ROD, WHITE AND BLUE: A TWILIGHT ZONE MARATHON
Decades, 12:00 a.m. ET
The Decades channel Independence Day weekend marathon of Rod Serling’s The Twilight Zone continues today, and, once again, there are some absolute classics being televised today. Chief among them: at 9 a.m. ET, Agnes Moorehead in 1961’s “The Invaders” (pictured), playing a woman defending her remote farmhouse from a sudden invasion by tiny aliens from outer space, who land on her roof in a miniature flying saucer and set out to attack her with their itty-bitty but still effective weaponry.
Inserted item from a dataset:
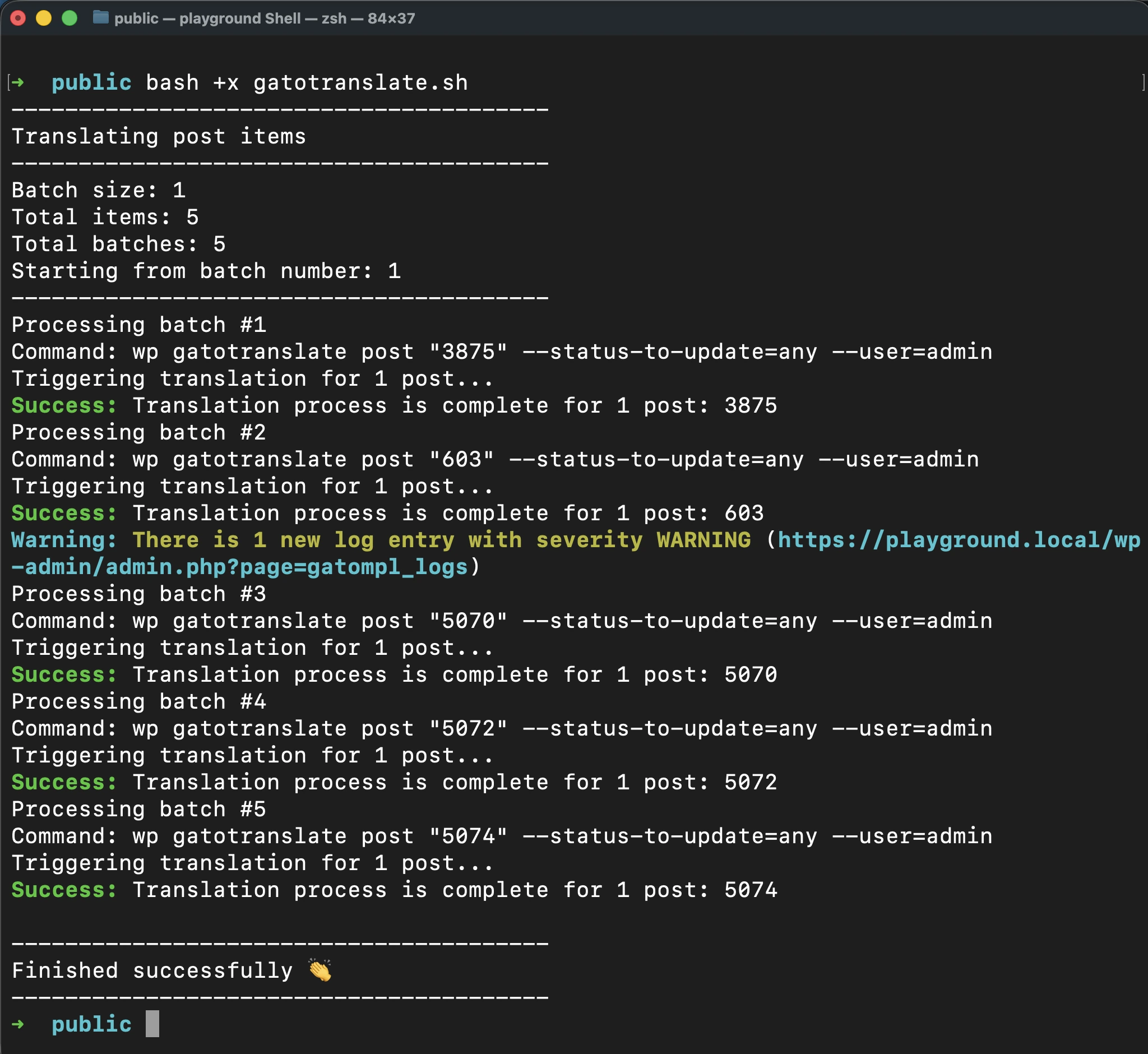The image size is (1148, 1054).
Task: Click the green prompt arrow at the bottom
Action: tap(19, 1024)

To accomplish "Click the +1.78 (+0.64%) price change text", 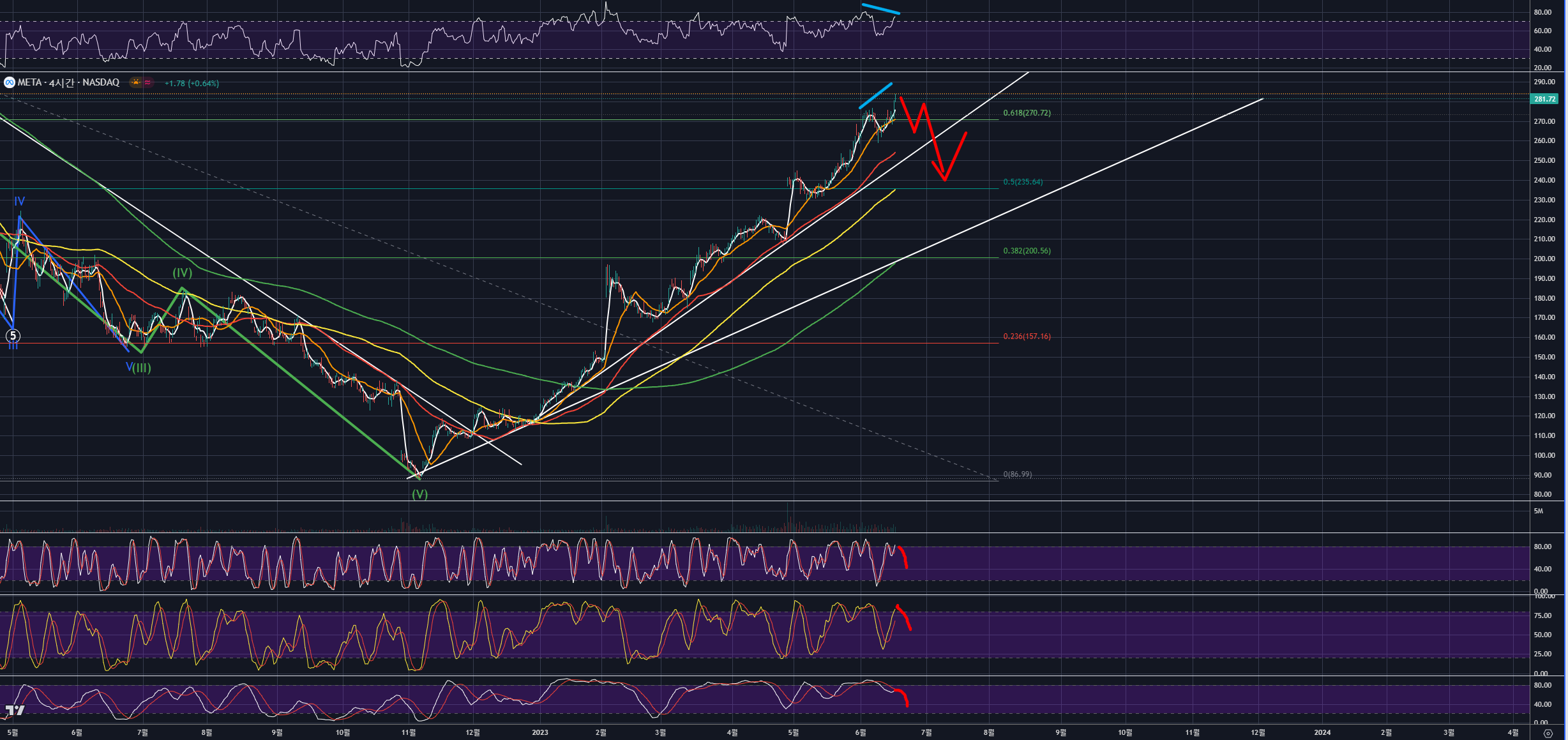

It’s the episode I highlighted, and explained the lesson I took from it, in Mark Dawidziak’s delightful 2017 book, Everything I Need to Know I Learned from The Twilight Zone. (And I wasn’t the only guest contributor to single out “The Invaders.” Also in Dawidziak’s book, raving about it, is someone who knows a lot more than I do about outer space: astrophysicist Neil deGrasse Tyson.) And there are other classic episodes you can Zone out with today on Decades. At 1 p.m. ET, there’s 1963’s “Nightmare at 20,000 Feet,” in which William Shatner takes a terrifying plane ride that has nothing to do with exposure to a coronavirus. And later today, there are the show’s two iconic episodes about the pursuit of a more perfect, or at least attractive, identity. Donna Douglas, about to star as Elly May Clampett on The Beverly Hillbillies, makes a significant appearance in 1960’s “Eye of the Beholder” at 6 p.m. ET, in an episode about a woman undergoing plastic surgery to improve her looks. And at 11:30 p.m. ET, there’s “Number 12 Looks Just Like You,” in which a young woman is less eager to conform to society’s standards – but ends up succumbing. Watch just these four episodes today, and learn why The Twilight Zone has never been surpassed by any subsequent anthology series, not even its closest and best compatriot, Black Mirror.